- Exercises to complete:
1 – Set down everything in the forum thread on divorce from "OTOH, he's still" down to "men to accept?", word for word.
2 – For each statement, answer yes or no on whether the forum thread on divorce agrees with it, and quote the words from the thread that settle it. (a) The post by staystrong carries the date Sep 15, 2012. (b) The first post calls the STBXH a friend. (c) angelpixie mentions a saying that the opposite of love is indifference.

--- Begin Selected extract ---

I can share funny things about our son with my STBXH. We can speak without animosity about our divorce proceedings (for the most part, lol). I don't trust him as far as I could throw him (as my mom used to say), and he is not anyone I would ever consider a friend. I've finally been able compartmentalize aspects of the relationship we have now. I'm no longer hurt over his relationship with OW-now-GF. I don't want him, why do I hurt if he's with someone else? Therefore, I don't have to squelch those feelings of hurt or anger when I see them together. He's a stranger and he's dating someone.

OTOH, he's still the father of my son, and where that's concerned, I let my feelings be known, but I've worked really hard on learning how to present things effectively. He brings baggage about me when we communicate as well. I have to remember that, and learn to not react to him.

It's not something that happens automatically, that's for sure.


----------



## staystrong (Sep 15, 2012)

I'm inclined to think like VFW, thought I respect what you've been able to achieve AngelPixie. Perhaps it is harder for men to accept?

...

Do we have a choice about whom we hate? 

It seems as though hate is similar to love. 

We are told by our WS's that they could not help falling in love with the OM/OW, or falling out of love with us. 

I almost feel I can't help falling into hate. 

Does that make sense?


----------



## angelpixie (Mar 2, 2012)

I heard the saying that the opposite of love isn't hate, it's indifference. I'm inclined to think that's true. By loving or hating someone, you're giving them power over you. It seems that hatred can be a temporary part of the process of falling out of love. In that hatred is hurt, anger, disgust, all of those feelings borne out of the destruction of the relationship. Part of the grieving process. Some people stay stuck there. They never take the power back from their ex. 

I don't think I equate the feelings of hatred from a break-up to feelings of 'love' that a cheating spouse _allows_ to develop. To quote a really old Catholic saying, they put themselves 'in the occasion of sin' and that _was_ their choice initially. People don't have to cheat, they choose to cheat. And that doesn't even begin to touch on the argument that a lot of times, those feelings aren't love; they're infatuation or good old-fashioned lust.

--- End Selected extract ---
--- Begin Information provided ---

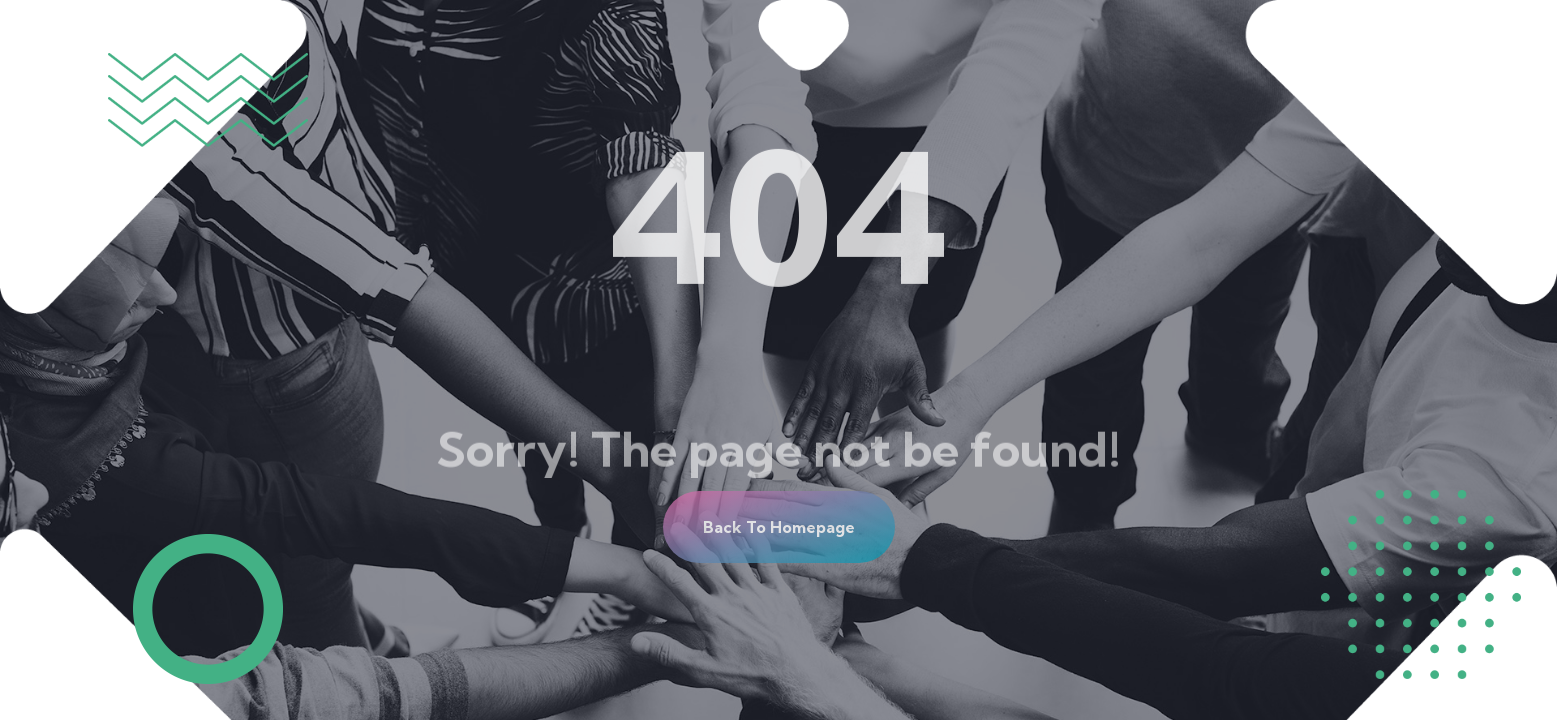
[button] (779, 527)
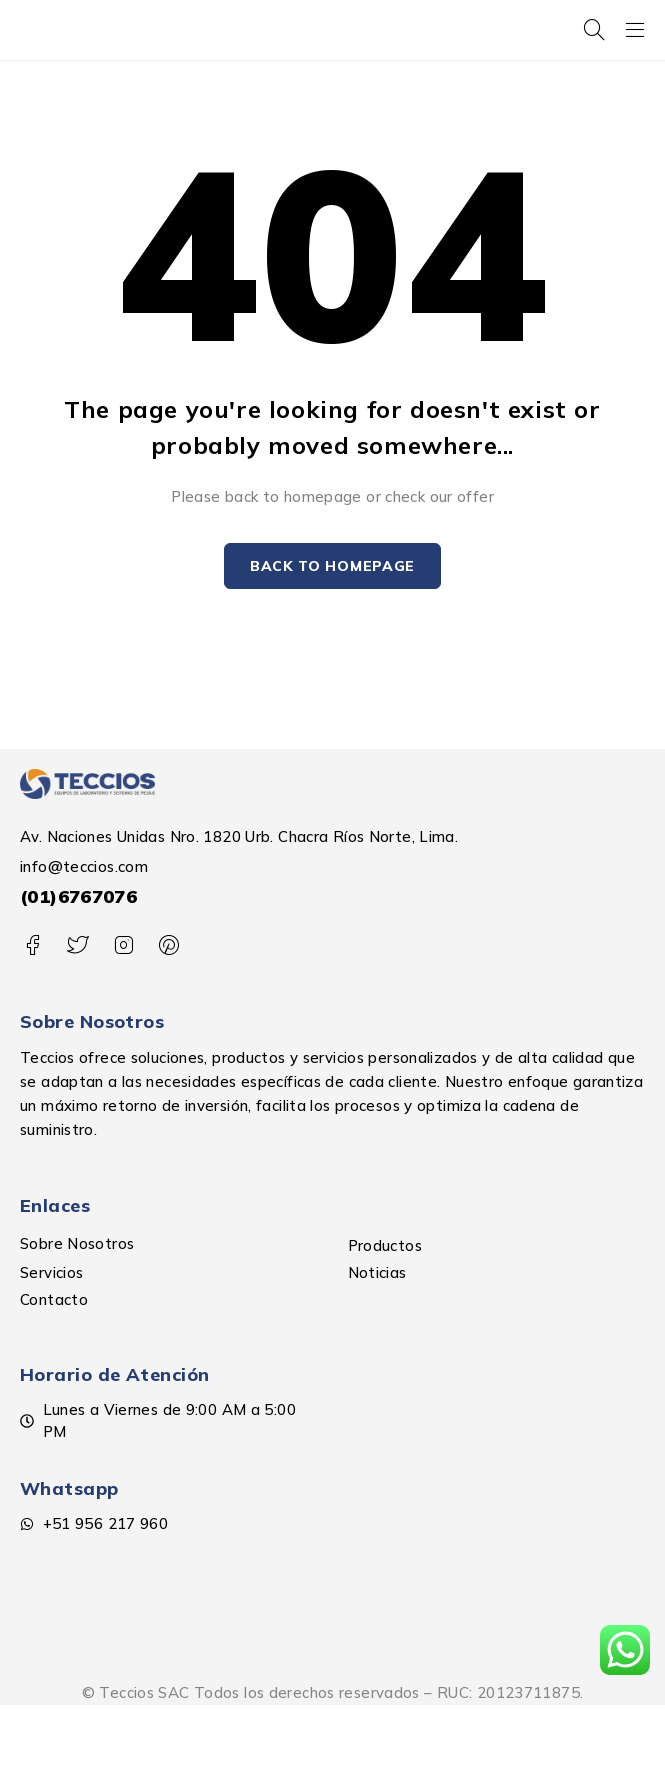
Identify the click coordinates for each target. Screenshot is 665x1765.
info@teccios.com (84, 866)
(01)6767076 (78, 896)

--- End Information provided ---

- Answers given:
1 –
OTOH, he's still the father of my son, and where that's concerned, I let my feelings be known, but I've worked really hard on learning how to present things effectively. He brings baggage about me when we communicate as well. I have to remember that, and learn to not react to him.

It's not something that happens automatically, that's for sure.


----------



## staystrong (Sep 15, 2012)

I'm inclined to think like VFW, thought I respect what you've been able to achieve AngelPixie. Perhaps it is harder for men to accept?

2 –
(a) Yes: "## staystrong (Sep 15, 2012)"
(b) No: "he is not anyone I would ever consider a friend"
(c) Yes: "I heard the saying that the opposite of love isn't hate, it's indifference."